:: TEXTE DU DOCUMENT
Voici la traduction des passages d’une étude de notre camarade St. Ch. Waldecke sur l’éducateur que fut Tolstoï. Bien qu’écrite il y a plusieurs années, elle n’a rien perdu de son actualité.
La plus haute vocation de l’homme est de se connaître et de se développer, c’est pourquoi ses études les plus poussées ne peuvent avoir pour objet que l’étude de l’homme et de son histoire. Mais l’homme n’apprend jamais autant qu’en enseignant, jamais il ne se forme d’avantage qu’en formant. Tolstoï le sait et il choisit cette voie. C’est sous cet angle qu’il nous faut le considérer pour lui rendre justice, même si, en définitive, nous ne l’approuvons pas. Pas un de ceux qui ont parlé de lui n’a agi comme lui.
::::
:: LIGNES DE DONNÉES
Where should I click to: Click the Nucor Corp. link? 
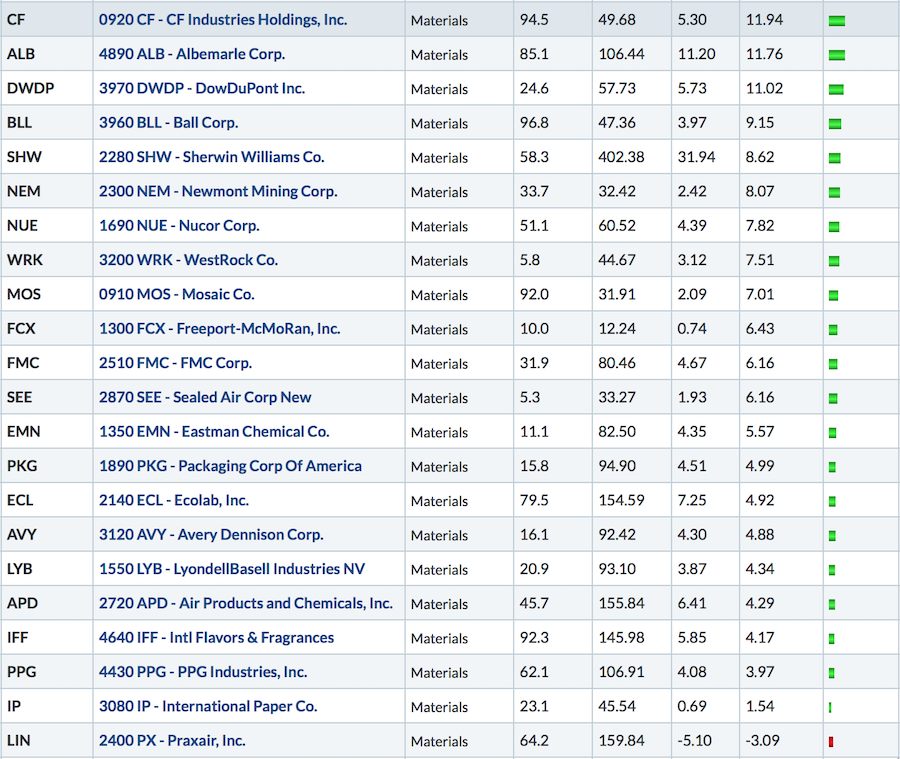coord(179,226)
::::
:: LIGNES DE DONNÉES
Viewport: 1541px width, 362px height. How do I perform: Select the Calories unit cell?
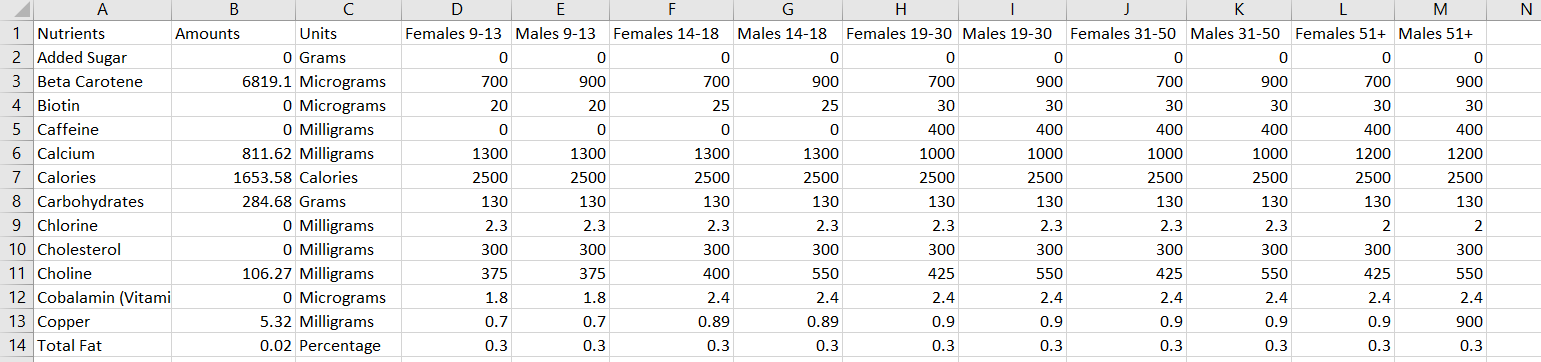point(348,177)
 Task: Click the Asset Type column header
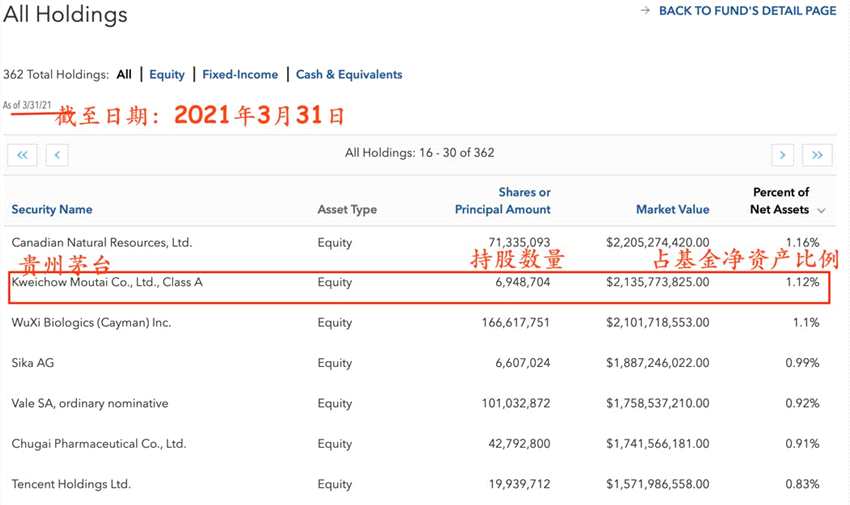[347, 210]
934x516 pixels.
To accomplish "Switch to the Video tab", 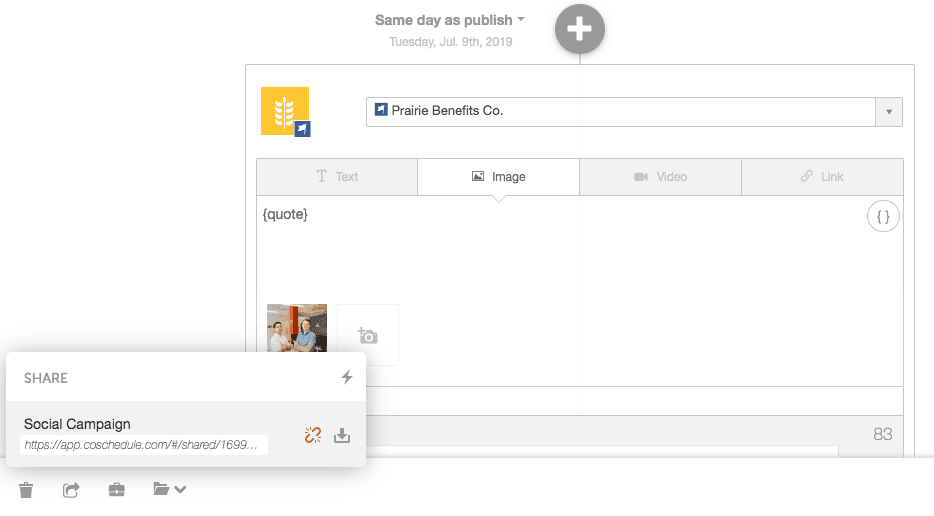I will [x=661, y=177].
::::
◆ ÉNONCÉ A ◆
D'après le texte sur Tolstoï éducateur, quelle est la plus haute vocation de l'homme ?
◆ ÉNONCÉ B ◆
Extrayez des enregistrements, s'il vous plaît, le passage allant de la ligne qui contient « Where should I » jusqu'à celle qui contient « coord(179,226) », ces deux lignes comprises, sans les images.

◆ RÉSULTAT DE L'EXERCICE A ◆
Se connaître et se développer.

◆ RÉSULTAT DE L'EXERCICE B ◆
Where should I click to: Click the Nucor Corp. link? 
coord(179,226)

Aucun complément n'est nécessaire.